### Fragmento proporcionado
Serían las 13’45 horas y en la tienda de discos sonaban a todo trapo los «New York Dolls». Una posible cliente había salido despavorida después de que mi amigo el dueño la desairase diciendo que no, que en ese honrado establecimiento ni tenían ni tendrían jamás el último disco de la Pantoja, que esa era una casa seria. La tienda cerró pocos meses después.
Trincamos el chiringuito. En lugar de seguir el camino natural hacia las calles de los bares, nos dirigimos al Muelle de Churruca, quizá habíamos quedado con alguien… qué sé yo. Pero al llegar a la altura del Puente nos quedamos clavados: una brigada de operarios del Ayuntamiento estaban baldeando el paseo del muelle. El día anterior había sido la festividad de la Virgen de la Guía, quizá la fiesta más querida por los portugalujos, y los desperfectos sanitarios eran evidentes aún a esa hora del día. No nos quedó otro remedio que dar media vuelta.

### Ejercicios por resolver
#1 Actualiza el fragmento sobre la tienda de discos desde las palabras "Trincamos el chiringuito." hasta detenerte tras "dar media vuelta.", sustituyendo "operarios" por "trabajadores".
#2 Según el fragmento sobre la tienda de discos:
(a) ¿Qué grupo sonaba a todo trapo en la tienda?
(b) ¿Cuánto tiempo después cerró la tienda?
(c) ¿Qué festividad se había celebrado el día anterior?
Los ítems no desempeñan ningún papel aquí.

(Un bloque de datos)

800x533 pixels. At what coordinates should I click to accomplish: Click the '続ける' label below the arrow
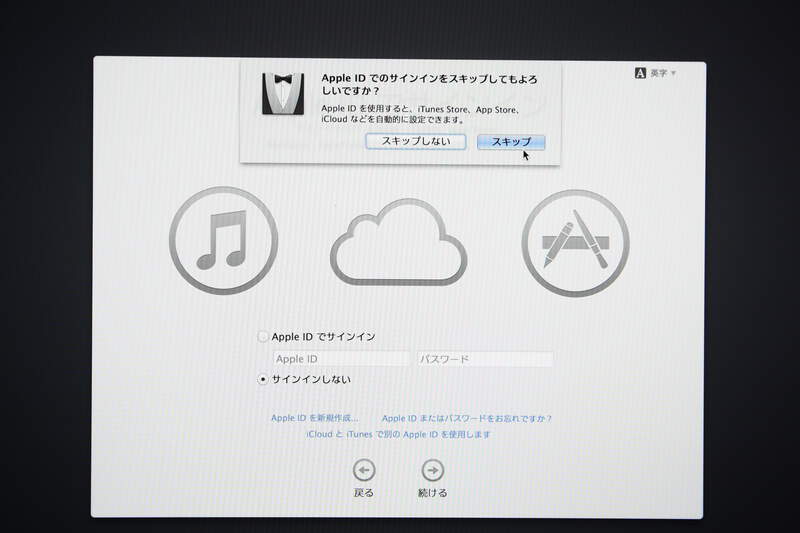pyautogui.click(x=432, y=493)
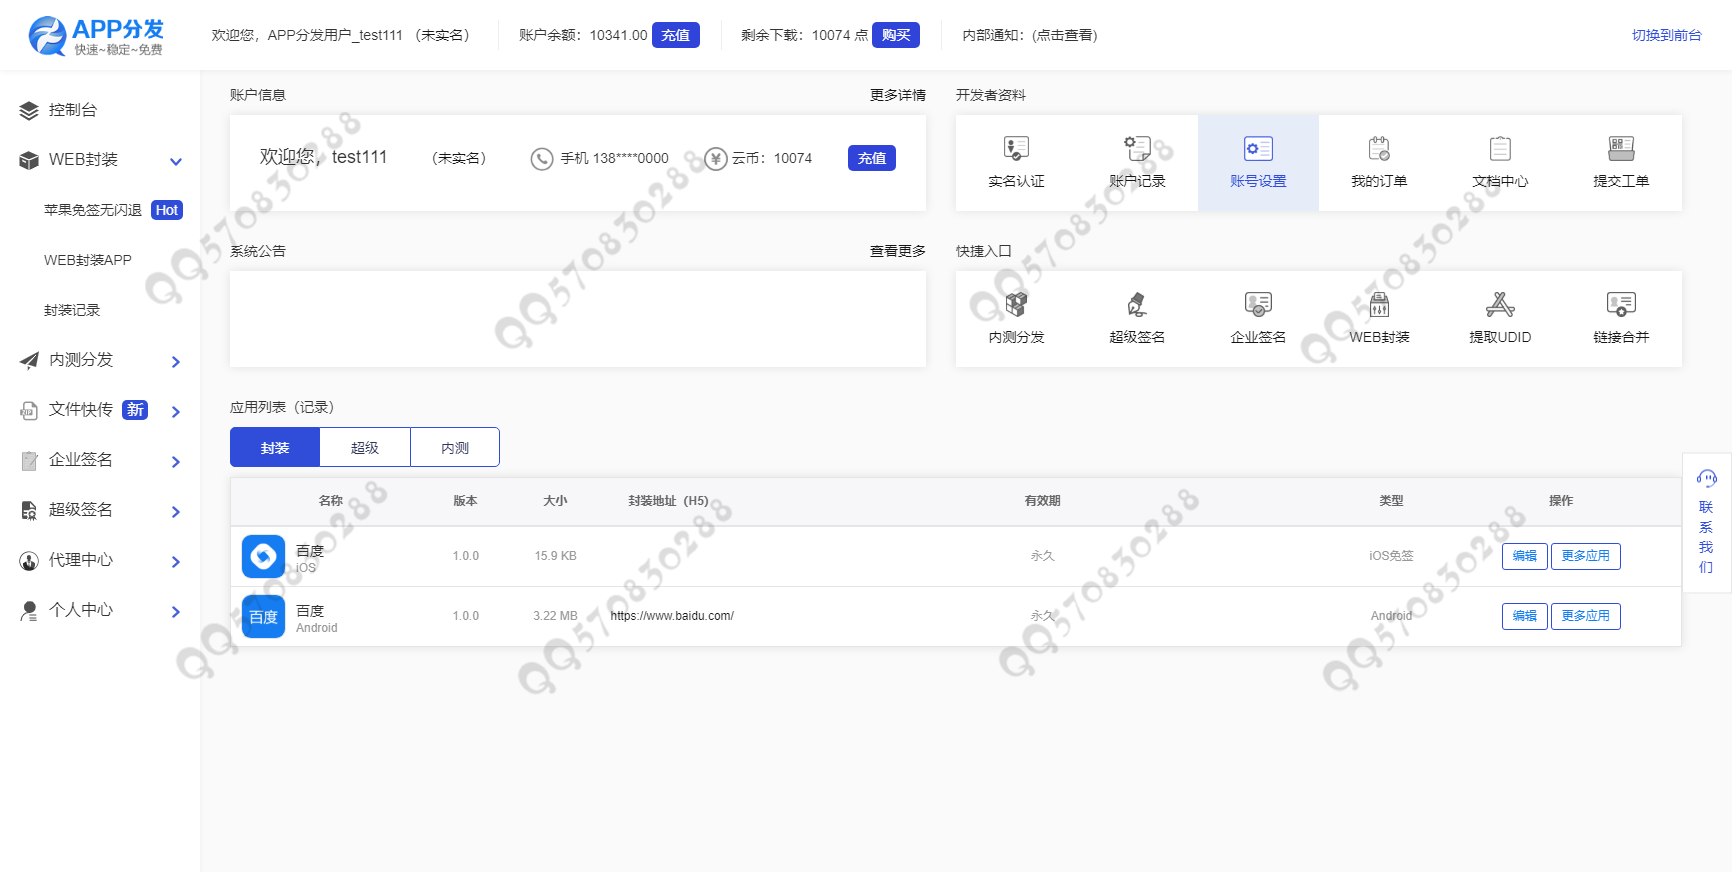1732x872 pixels.
Task: Switch to the 内测 app list tab
Action: pos(455,448)
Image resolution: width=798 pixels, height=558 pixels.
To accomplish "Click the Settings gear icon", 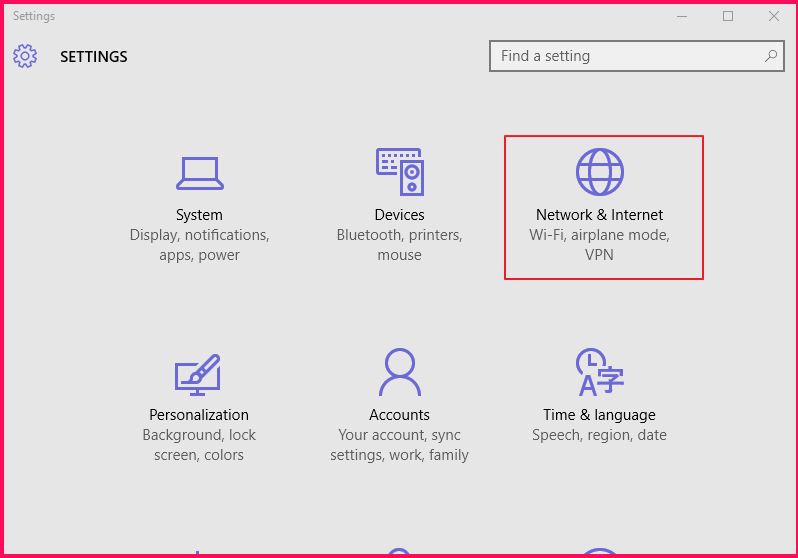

### Respuestas desarrolladas
#1
Trincamos el chiringuito. En lugar de seguir el camino natural hacia las calles de los bares, nos dirigimos al Muelle de Churruca, quizá habíamos quedado con alguien… qué sé yo. Pero al llegar a la altura del Puente nos quedamos clavados: una brigada de trabajadores del Ayuntamiento estaban baldeando el paseo del muelle. El día anterior había sido la festividad de la Virgen de la Guía, quizá la fiesta más querida por los portugalujos, y los desperfectos sanitarios eran evidentes aún a esa hora del día. No nos quedó otro remedio que dar media vuelta.

#2
(a) Los «New York Dolls».
(b) Pocos meses después.
(c) La festividad de la Virgen de la Guía.